Green tech posted 39 deals across the year. Total proceeds reached USD $189.6 million. The report said cheque sizes varied widely.

Climate tech increased its share of total deal activity. Across equity and debt, climate tech represented 15.4% of total deal volume in 2025, up from 13.0% in 2024. Equity climate tech recorded 67 transactions with USD $288 million in value.

Climate-related debt reached USD $318 million across nine transactions. The report described a shift in lender confidence in mature, revenue-generating climate assets, while equity investors remained sensitive to valuation.

Data analytics and AI/ML recorded a weaker full-year outcome despite a second-half pickup. Deal volume fell to 20 transactions in 2025 from 35 in 2024, according to the report.

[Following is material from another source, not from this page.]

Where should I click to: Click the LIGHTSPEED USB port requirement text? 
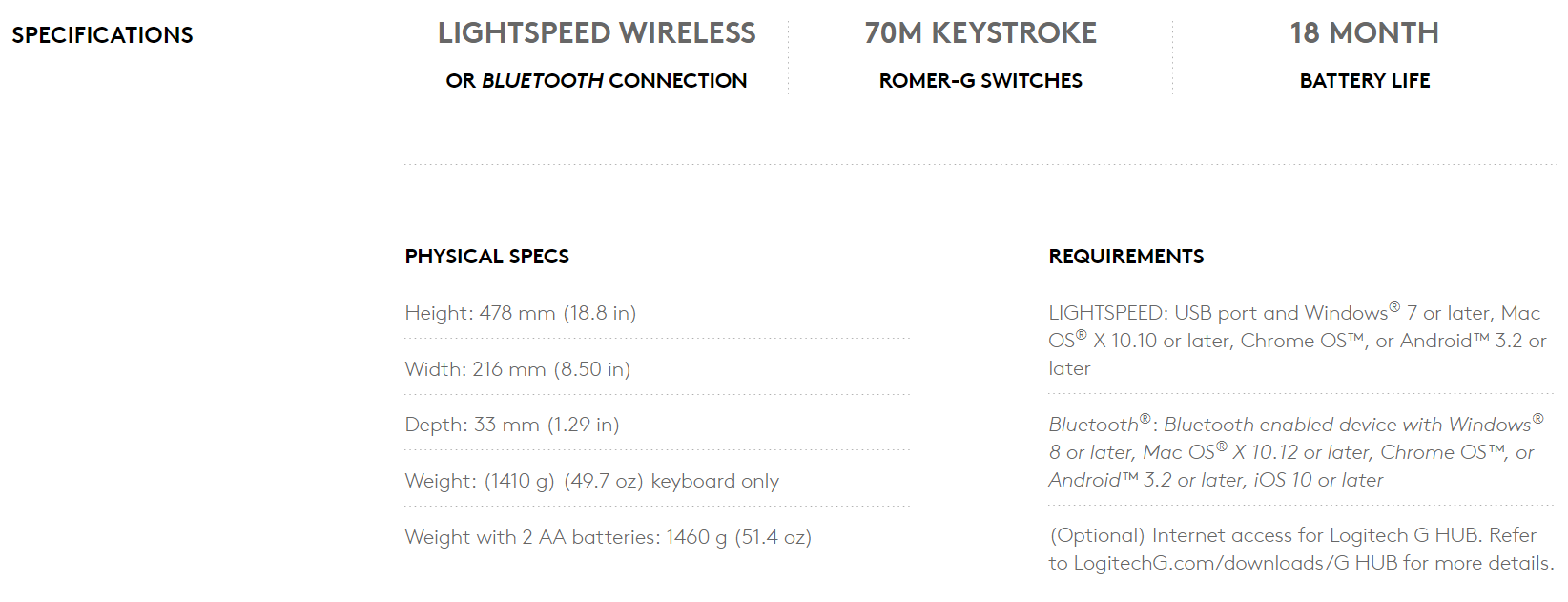tap(1217, 313)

"The 2025 data suggests Southeast Asia has moved past the trough and into a consolidation phase, with deal volumes and values stabilising after the sharp correction from the 2021 peak," said Joan Yao, General Partner, Kickstart Ventures. "Capital is returning selectively, increasingly to later-stage, higher-conviction opportunities, as the market continues to shift from growth at all costs toward business fundamentals - governance, unit economics, and credible paths to profitability."

The dataset also pointed to concentration by stage, market and sector as investors narrowed their focus.

"The full-year dataset points to stabilisation, but also deeper concentration by stage, by market and by sector. We hope the report serves as a practical reference for founders and investors navigating a higher-scrutiny environment and planning cross-border growth," said Andi Haswidi, Head of Data Research, DealStreetAsia.

The report flagged geopolitics and global monetary conditions as risks for sentiment and deployment velocity in 2026, with the potential for renewed tightening in financial conditions or escalation in global tensions.